The 5-11 rookie from Grand Prairie, Texas was surprisingly drafted last April by the New England Patriots in the seventh round. Then again, that's what a 42-inch vertical, a 4.4 time in the 40-yard dash and bench pressing 225 pounds, 16 times can do for a defensive back.
"I'm living in a dream right now," Williams told TCU360.com last May. "It's the best thing that can happen to me."
And there's more to that already impressive story.
After a standout senior season at South Grand Prairie High, Williams committed to play at Oklahoma, but failed to qualify. His college football dream then took him to Trinity Valley Community College. After two years playing in Athens, Texas, Williams signed with TCU.
And while he understood he would probably never start on defense because of a loaded depth chart, Williams found ways to get noticed on special teams, leading the unit with 12 tackles during his senior season.

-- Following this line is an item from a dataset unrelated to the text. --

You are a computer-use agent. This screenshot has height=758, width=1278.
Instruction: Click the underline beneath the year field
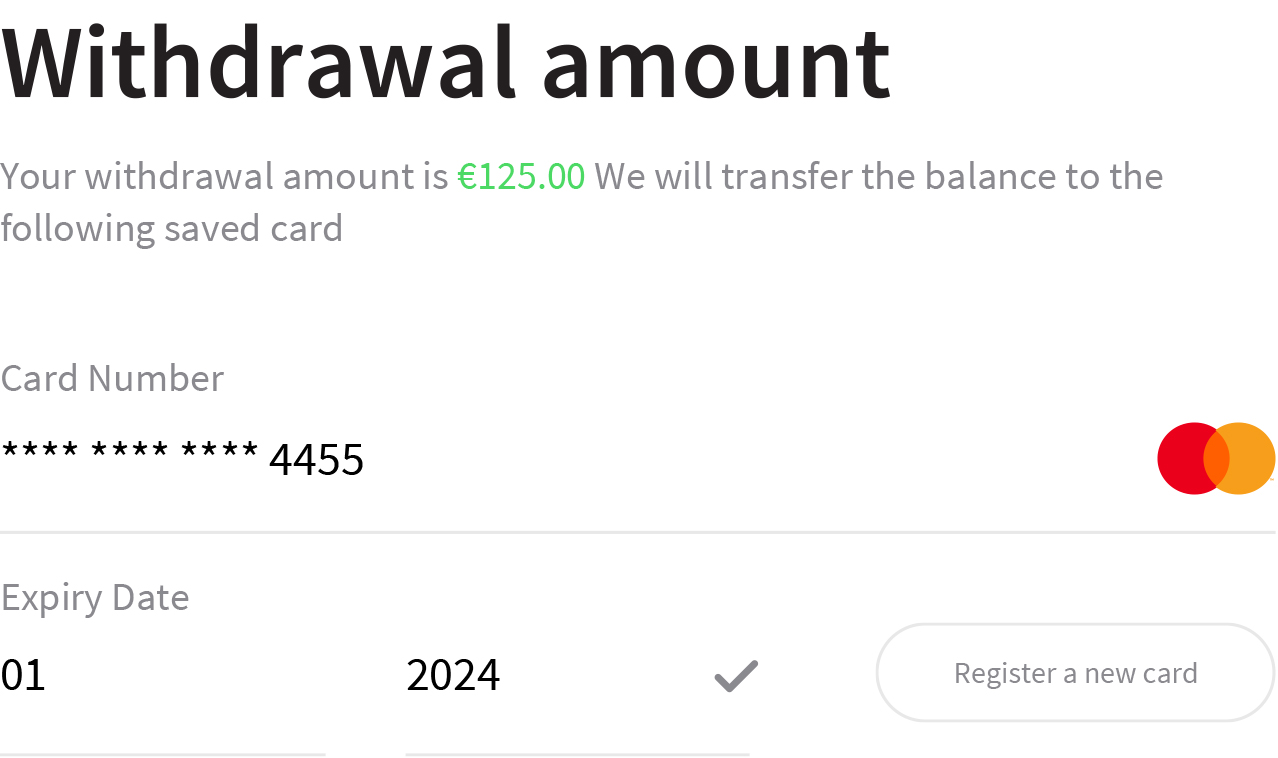tap(577, 754)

But his big break came on March 10 at the TCU Pro Day. With NFL scouts on hand to watch Horned Frogs quarterback Andy Dalton, Williams turned in the outstanding measurables that were mentioned earlier.
That was enough to catch the eye of the Patriots' scouting department. Williams wasn't sure he would get drafted so he attended minor league tryouts and another for the Canadian Football League, which were paid for with his wife's income tax return money, according to The Dallas Morning News.
Fortunately for Williams, he wouldn't need to worry about the CFL. While keeping up with the final day of the 2011 NFL Draft last April, he received a phone call from Bill Belichick. The Patriots coach informed Williams that he was chosen with the 219th pick.
"The Patriots did a great job of researching everything they could about him," TCU coach Gary Patterson told The Morning News. "Yes, it's rare when a college backup gets drafted, but they saw the potential."
Williams' time as a rookie has gone about as smoothly as his path to the NFL. He's been released and re-signed on four different occasions, injured his knee and hamstring along the way and nearly took a job at Walmart five weeks ago to support his wife and two daughters.
On Christmas Eve, Williams was asked to re-sign with the practice squad. About a week later, he was added to the active 53-man roster.
The 24-year-old has played in all three games since, meaning it's likely that a reserve defensive back in college could be playing on the game's grandest stage instead of stocking shelves or working a register.
"Malcolm is a great story for all young guys," his agent, Jordan Woy, told The Morning News. "He's an example if you continue to work hard enough, there may be shot."